#### Source material
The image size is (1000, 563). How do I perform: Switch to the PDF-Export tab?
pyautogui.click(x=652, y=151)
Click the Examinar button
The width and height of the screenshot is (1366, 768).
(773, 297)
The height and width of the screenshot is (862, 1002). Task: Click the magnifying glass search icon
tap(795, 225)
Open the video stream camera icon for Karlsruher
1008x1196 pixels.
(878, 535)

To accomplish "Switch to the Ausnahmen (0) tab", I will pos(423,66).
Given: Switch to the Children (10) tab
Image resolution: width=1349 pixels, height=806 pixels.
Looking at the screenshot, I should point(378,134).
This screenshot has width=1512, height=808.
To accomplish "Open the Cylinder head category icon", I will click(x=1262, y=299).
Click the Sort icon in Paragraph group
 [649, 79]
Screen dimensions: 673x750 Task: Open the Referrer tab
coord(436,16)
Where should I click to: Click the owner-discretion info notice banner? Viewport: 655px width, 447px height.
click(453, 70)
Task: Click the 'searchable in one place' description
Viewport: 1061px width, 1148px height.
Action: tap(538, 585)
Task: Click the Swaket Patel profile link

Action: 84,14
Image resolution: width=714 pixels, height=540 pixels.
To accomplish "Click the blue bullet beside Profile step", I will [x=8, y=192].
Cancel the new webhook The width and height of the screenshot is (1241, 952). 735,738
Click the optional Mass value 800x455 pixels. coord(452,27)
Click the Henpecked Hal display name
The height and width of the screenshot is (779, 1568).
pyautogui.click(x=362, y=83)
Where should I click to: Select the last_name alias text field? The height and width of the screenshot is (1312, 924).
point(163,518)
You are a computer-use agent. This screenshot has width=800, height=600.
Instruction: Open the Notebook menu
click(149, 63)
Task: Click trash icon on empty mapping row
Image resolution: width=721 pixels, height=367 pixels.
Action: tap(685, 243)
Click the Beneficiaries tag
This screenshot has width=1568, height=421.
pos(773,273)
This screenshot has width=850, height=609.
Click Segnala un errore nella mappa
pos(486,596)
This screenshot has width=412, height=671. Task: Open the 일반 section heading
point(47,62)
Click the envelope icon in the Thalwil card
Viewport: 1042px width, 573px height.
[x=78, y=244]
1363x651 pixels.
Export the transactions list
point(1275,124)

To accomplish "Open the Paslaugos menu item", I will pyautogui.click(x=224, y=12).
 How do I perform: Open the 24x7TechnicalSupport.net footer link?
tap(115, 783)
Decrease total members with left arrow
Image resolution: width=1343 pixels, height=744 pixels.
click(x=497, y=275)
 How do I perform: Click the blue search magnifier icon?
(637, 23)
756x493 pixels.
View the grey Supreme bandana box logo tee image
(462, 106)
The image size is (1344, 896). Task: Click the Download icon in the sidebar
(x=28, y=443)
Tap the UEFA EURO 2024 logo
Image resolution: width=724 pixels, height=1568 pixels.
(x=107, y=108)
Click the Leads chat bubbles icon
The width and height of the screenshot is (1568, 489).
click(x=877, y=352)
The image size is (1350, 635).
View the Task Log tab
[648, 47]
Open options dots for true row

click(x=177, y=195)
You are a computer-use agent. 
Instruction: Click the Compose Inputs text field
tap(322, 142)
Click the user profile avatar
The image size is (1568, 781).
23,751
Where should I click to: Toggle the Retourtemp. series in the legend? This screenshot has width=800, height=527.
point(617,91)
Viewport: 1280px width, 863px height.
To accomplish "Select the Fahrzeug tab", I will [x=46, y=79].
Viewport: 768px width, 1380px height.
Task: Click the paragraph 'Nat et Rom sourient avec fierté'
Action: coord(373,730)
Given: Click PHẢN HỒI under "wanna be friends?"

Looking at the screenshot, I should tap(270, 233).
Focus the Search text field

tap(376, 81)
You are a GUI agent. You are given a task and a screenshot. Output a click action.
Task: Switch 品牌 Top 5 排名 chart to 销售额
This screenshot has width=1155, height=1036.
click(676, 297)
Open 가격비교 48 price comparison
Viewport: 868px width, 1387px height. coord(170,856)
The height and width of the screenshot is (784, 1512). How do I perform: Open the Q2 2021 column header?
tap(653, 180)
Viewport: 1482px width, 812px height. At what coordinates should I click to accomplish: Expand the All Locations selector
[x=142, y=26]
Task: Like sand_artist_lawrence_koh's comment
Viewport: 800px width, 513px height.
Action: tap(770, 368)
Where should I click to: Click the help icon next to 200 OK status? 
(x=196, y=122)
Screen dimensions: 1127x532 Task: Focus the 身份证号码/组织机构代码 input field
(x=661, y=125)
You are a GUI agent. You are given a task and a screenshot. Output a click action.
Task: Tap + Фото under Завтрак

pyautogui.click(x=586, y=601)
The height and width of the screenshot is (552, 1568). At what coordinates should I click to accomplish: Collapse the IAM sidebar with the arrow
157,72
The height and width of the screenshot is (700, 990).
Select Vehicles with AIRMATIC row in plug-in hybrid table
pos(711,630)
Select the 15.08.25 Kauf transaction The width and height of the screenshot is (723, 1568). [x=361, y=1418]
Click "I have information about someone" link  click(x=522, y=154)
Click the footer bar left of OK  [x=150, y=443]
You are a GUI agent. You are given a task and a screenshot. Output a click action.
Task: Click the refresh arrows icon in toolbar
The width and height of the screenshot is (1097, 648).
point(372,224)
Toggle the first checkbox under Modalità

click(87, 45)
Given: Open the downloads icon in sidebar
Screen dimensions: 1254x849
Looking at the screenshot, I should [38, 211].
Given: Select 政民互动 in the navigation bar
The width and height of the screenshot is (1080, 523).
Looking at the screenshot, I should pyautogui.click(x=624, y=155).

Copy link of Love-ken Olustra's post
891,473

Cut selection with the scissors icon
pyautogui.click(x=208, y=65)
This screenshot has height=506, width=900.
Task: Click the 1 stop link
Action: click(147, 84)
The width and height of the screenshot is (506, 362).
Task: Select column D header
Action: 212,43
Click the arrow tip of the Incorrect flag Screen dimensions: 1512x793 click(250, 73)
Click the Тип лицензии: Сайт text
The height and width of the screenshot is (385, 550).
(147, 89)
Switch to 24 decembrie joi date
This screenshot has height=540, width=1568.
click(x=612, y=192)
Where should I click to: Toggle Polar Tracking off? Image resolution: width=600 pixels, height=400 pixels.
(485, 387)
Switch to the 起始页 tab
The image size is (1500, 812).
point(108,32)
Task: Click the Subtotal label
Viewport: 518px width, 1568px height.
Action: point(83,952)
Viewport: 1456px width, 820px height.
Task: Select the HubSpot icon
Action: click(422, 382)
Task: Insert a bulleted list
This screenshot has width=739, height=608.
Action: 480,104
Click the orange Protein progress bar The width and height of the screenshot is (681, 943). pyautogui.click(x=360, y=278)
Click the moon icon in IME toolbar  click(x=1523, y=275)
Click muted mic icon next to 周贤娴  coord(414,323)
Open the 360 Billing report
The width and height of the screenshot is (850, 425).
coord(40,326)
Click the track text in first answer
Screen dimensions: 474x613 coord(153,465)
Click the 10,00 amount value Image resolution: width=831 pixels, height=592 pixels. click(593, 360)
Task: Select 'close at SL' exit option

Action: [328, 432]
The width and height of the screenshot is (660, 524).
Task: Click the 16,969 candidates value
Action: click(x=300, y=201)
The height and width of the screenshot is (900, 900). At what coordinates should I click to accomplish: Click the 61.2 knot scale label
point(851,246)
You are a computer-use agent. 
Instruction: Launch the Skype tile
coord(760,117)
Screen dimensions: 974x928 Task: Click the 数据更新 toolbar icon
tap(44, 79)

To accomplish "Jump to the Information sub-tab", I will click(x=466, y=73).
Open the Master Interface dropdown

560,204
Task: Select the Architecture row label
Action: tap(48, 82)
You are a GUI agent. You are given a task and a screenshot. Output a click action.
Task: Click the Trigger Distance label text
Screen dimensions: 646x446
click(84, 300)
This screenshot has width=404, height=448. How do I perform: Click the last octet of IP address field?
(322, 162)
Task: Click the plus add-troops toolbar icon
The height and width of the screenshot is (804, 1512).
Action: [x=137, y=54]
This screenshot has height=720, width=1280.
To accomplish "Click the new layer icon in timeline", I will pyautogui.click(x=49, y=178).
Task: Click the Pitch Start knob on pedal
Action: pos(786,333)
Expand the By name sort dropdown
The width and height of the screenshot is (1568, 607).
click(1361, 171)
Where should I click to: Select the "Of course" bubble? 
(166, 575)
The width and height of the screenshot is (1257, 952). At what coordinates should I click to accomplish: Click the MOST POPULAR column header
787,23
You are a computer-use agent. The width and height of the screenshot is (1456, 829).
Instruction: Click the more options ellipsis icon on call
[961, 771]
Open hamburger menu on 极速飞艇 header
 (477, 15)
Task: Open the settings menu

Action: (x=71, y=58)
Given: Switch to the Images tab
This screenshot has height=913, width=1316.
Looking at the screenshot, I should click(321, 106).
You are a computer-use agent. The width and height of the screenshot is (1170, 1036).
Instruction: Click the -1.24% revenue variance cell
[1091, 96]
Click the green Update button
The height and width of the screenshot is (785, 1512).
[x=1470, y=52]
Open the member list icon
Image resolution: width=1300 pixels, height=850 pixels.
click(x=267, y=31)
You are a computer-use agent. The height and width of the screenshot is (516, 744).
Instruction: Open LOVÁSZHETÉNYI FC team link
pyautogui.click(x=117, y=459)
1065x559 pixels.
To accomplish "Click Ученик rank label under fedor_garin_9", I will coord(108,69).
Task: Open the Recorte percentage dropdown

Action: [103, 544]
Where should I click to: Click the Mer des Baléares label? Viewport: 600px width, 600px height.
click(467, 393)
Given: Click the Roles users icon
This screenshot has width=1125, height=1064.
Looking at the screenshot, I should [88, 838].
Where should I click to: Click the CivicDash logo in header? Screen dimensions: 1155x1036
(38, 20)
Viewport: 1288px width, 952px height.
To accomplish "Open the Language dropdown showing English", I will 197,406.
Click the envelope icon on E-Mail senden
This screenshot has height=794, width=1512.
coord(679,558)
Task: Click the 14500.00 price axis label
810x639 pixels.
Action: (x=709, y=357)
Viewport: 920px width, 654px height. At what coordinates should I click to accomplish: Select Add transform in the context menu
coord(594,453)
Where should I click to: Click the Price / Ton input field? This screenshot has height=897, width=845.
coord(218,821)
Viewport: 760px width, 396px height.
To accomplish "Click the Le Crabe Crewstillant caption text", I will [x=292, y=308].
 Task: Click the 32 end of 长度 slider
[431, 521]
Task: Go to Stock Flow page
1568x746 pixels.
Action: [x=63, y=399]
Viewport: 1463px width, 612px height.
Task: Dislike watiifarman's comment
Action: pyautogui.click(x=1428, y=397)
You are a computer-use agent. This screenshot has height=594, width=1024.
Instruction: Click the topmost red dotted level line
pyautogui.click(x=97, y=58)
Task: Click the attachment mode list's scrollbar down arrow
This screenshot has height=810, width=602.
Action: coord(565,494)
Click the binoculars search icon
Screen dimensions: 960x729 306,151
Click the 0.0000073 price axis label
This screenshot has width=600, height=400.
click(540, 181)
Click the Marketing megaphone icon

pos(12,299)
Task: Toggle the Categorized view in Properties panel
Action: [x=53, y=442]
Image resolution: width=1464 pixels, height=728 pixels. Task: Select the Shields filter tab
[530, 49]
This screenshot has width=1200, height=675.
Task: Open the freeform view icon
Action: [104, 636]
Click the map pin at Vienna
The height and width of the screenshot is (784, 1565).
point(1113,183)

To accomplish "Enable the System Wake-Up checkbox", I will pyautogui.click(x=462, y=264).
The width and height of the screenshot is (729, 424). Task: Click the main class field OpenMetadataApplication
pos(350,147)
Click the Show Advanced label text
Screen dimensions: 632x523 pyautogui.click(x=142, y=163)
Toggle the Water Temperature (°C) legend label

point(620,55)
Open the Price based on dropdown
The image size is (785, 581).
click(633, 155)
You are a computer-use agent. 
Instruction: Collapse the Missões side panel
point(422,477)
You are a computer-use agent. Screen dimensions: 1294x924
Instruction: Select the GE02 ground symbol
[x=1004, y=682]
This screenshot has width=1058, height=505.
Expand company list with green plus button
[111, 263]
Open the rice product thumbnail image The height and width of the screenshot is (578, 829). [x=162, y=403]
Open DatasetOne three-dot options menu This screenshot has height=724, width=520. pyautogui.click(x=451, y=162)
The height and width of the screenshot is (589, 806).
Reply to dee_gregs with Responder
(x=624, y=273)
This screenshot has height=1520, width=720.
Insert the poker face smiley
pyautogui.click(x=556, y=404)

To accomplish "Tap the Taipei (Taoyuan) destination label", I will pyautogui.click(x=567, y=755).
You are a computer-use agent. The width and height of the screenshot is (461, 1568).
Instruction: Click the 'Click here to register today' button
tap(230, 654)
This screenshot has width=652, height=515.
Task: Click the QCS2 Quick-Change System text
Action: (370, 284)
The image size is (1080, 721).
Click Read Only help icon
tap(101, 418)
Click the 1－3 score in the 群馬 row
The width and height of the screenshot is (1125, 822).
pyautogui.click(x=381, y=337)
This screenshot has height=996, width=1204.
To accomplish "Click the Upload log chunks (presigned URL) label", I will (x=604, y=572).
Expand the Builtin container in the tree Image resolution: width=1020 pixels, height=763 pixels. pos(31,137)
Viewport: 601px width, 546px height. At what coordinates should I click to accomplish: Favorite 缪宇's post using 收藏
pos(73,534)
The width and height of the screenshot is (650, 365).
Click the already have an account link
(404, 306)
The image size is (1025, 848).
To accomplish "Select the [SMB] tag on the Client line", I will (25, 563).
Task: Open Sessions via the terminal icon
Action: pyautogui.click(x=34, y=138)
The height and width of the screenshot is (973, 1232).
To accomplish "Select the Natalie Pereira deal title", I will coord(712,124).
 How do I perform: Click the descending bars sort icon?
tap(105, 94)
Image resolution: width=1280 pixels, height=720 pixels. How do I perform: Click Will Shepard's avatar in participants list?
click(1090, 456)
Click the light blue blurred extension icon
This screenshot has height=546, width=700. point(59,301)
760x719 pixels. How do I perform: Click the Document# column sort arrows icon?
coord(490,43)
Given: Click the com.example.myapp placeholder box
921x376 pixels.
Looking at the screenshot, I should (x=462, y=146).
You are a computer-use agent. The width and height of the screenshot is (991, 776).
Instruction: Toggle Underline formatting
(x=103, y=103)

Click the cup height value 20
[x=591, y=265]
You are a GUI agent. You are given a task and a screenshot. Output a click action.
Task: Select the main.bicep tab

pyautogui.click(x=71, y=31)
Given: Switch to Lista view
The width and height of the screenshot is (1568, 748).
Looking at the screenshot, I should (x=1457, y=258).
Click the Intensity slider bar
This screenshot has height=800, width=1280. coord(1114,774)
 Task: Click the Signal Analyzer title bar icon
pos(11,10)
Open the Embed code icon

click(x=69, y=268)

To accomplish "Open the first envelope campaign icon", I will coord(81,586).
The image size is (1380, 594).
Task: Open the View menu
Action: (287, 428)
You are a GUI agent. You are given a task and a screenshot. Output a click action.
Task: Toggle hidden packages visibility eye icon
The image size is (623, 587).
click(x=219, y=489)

#### Instructions for the task
This task asks for the number of lines above that include the string "axis". Respond with that number only.

#### Expected output
2